Implements Luong-style (multiplicative) attention scoring.

attention_luong(
  object,
  units,
  memory = NULL,
  memory_sequence_length = NULL,
  scale = FALSE,
  probability_fn = "softmax",
  dtype = NULL,
  name = "LuongAttention",
  ...
)

Arguments

object

Model or layer object

units

The depth of the attention mechanism.

memory

The memory to query; usually the output of an RNN encoder. This tensor should be shaped [batch_size, max_time, ...].

memory_sequence_length

(optional): Sequence lengths for the batch entries in memory. If provided, the memory tensor rows are masked with zeros for values past the respective sequence lengths.

scale

boolean. Whether to scale the energy term.

probability_fn

(optional) string, the name of function to convert the attention score to probabilities.

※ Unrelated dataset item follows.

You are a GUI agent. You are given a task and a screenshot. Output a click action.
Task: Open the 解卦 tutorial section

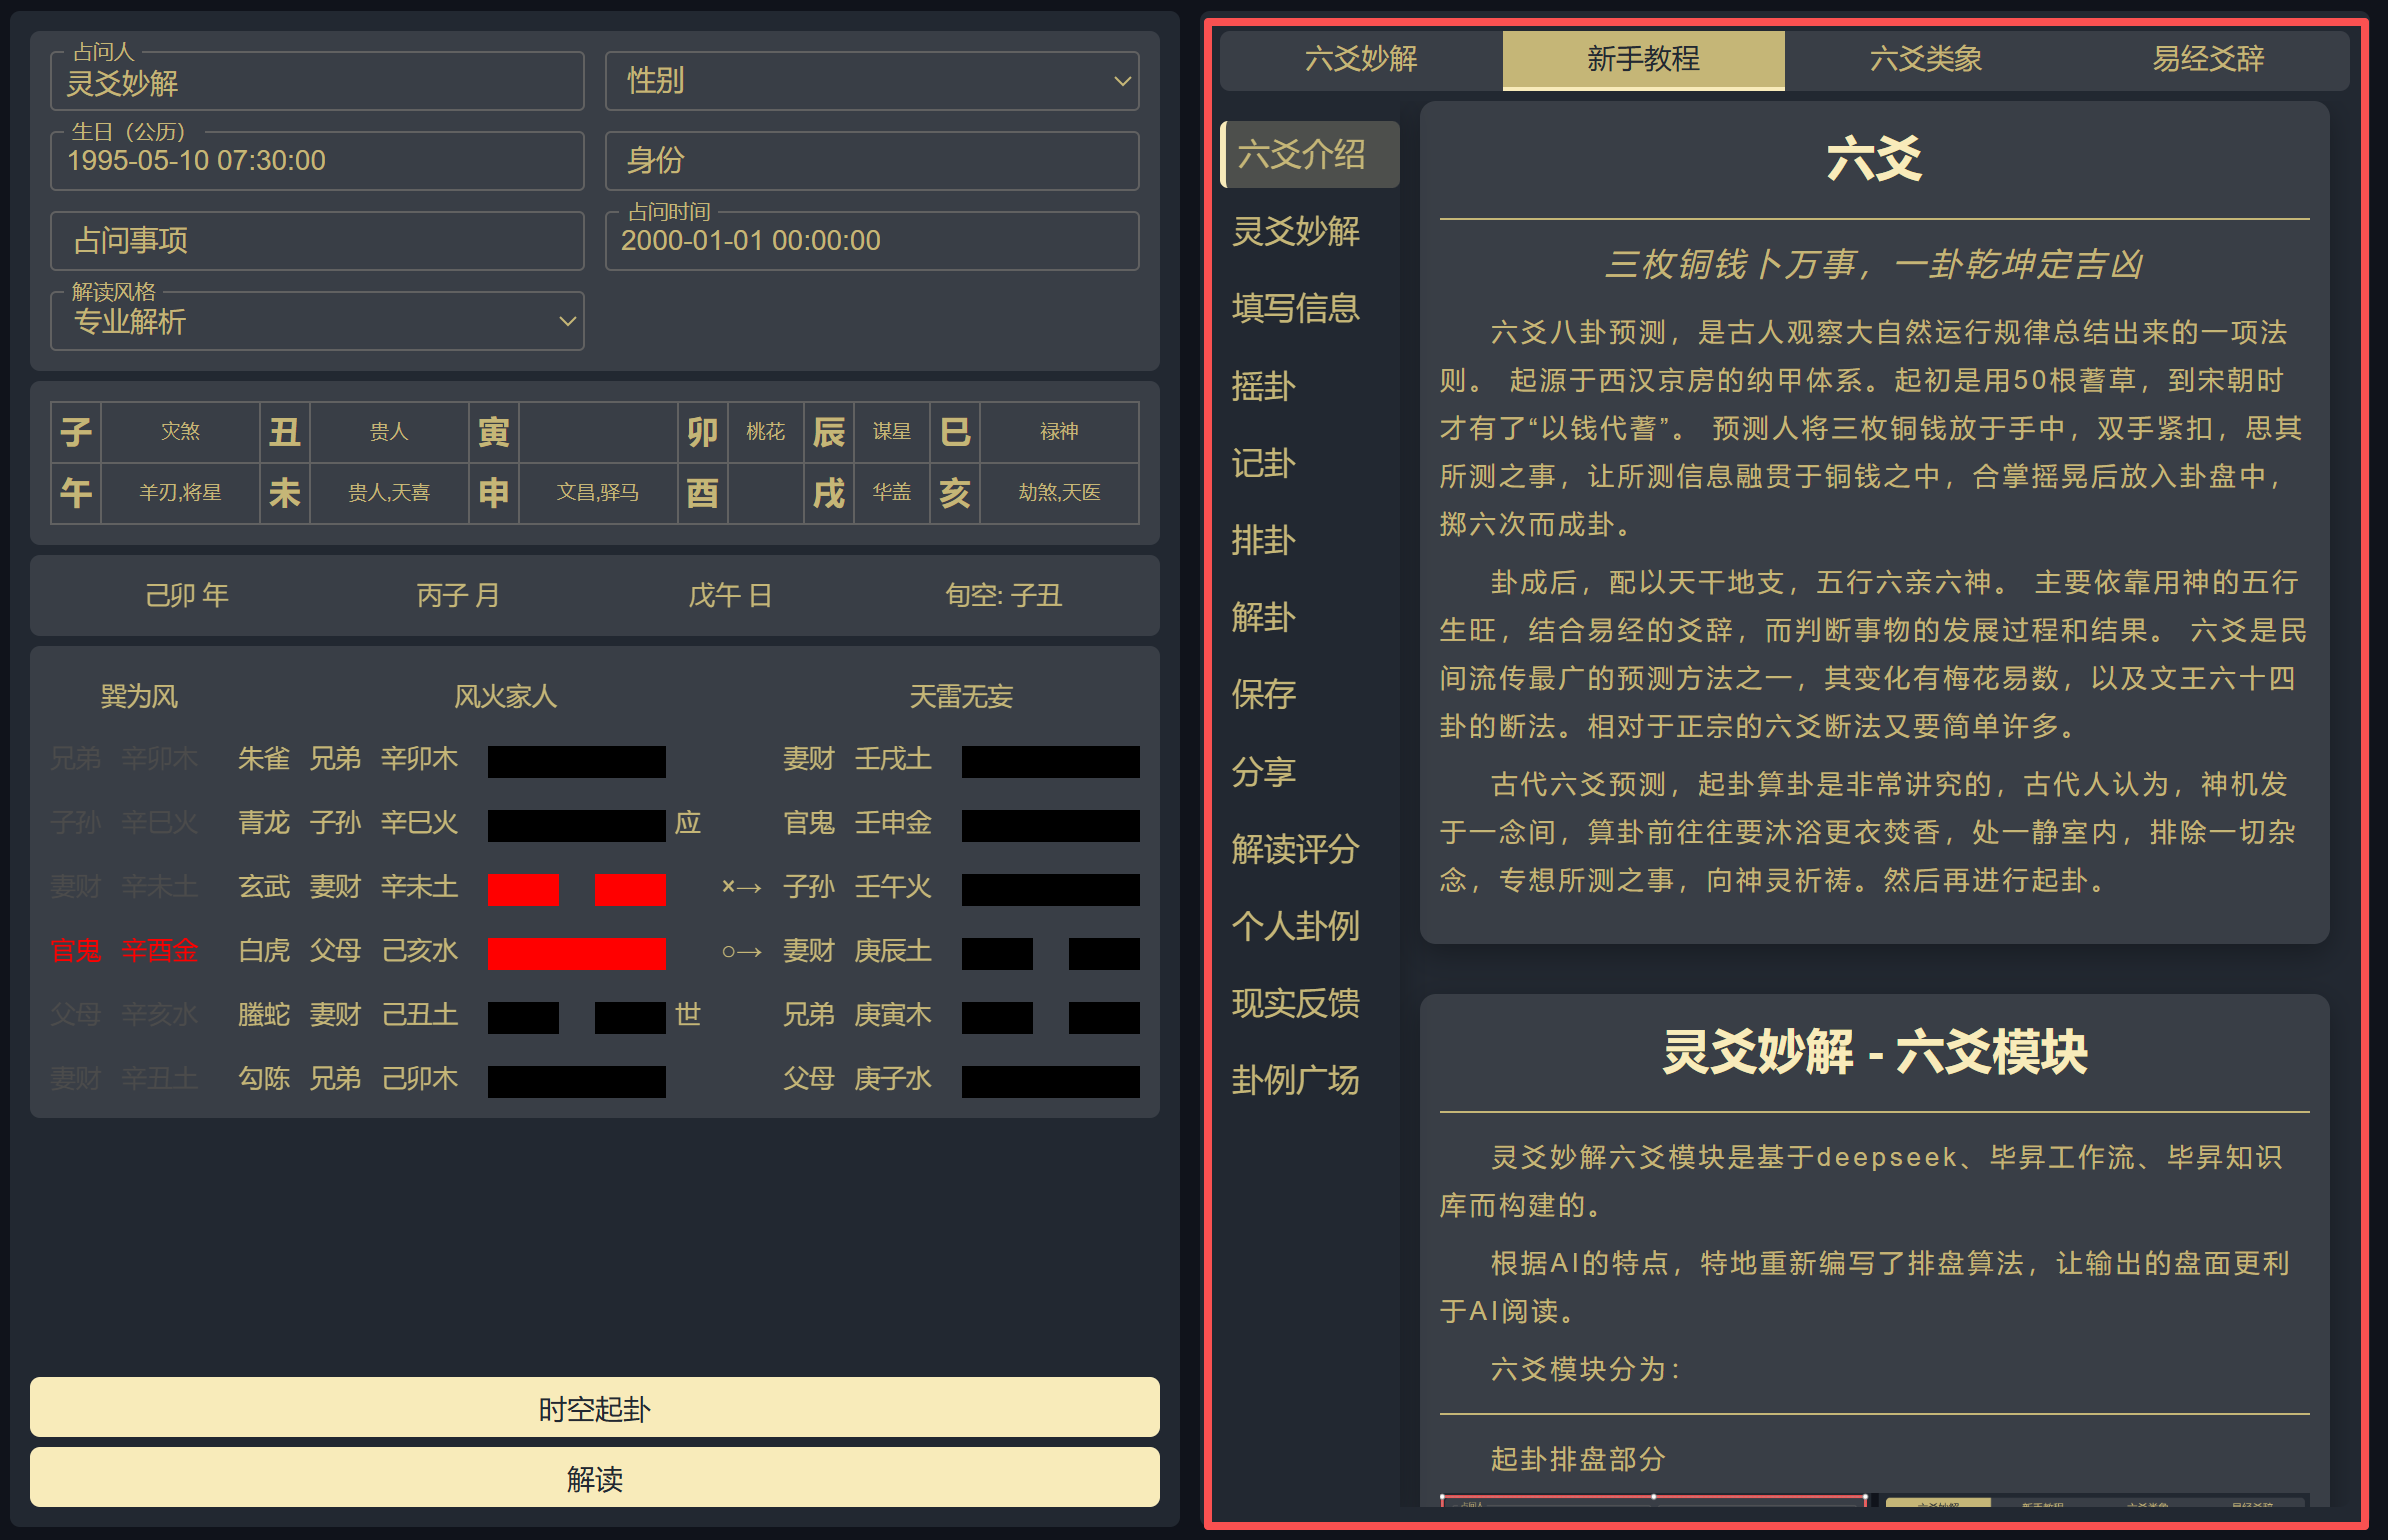pyautogui.click(x=1262, y=618)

The default is softmax which is tf.nn.softmax. Other options is hardmax, which is hardmax() within this module. Any other value will result intovalidation error. Default to use softmax.

dtype

The data type for the memory layer of the attention mechanism.

name

Name to use when creating ops.

...

A list that contains other common arguments for layer creation.

Value

None

Details

This attention has two forms. The first is standard Luong attention, as described in: Minh-Thang Luong, Hieu Pham, Christopher D. Manning. Effective Approaches to Attention-based Neural Machine Translation. EMNLP 2015. The second is the scaled form inspired partly by the normalized form of Bahdanau attention. To enable the second form, construct the object with parameter `scale=TRUE`.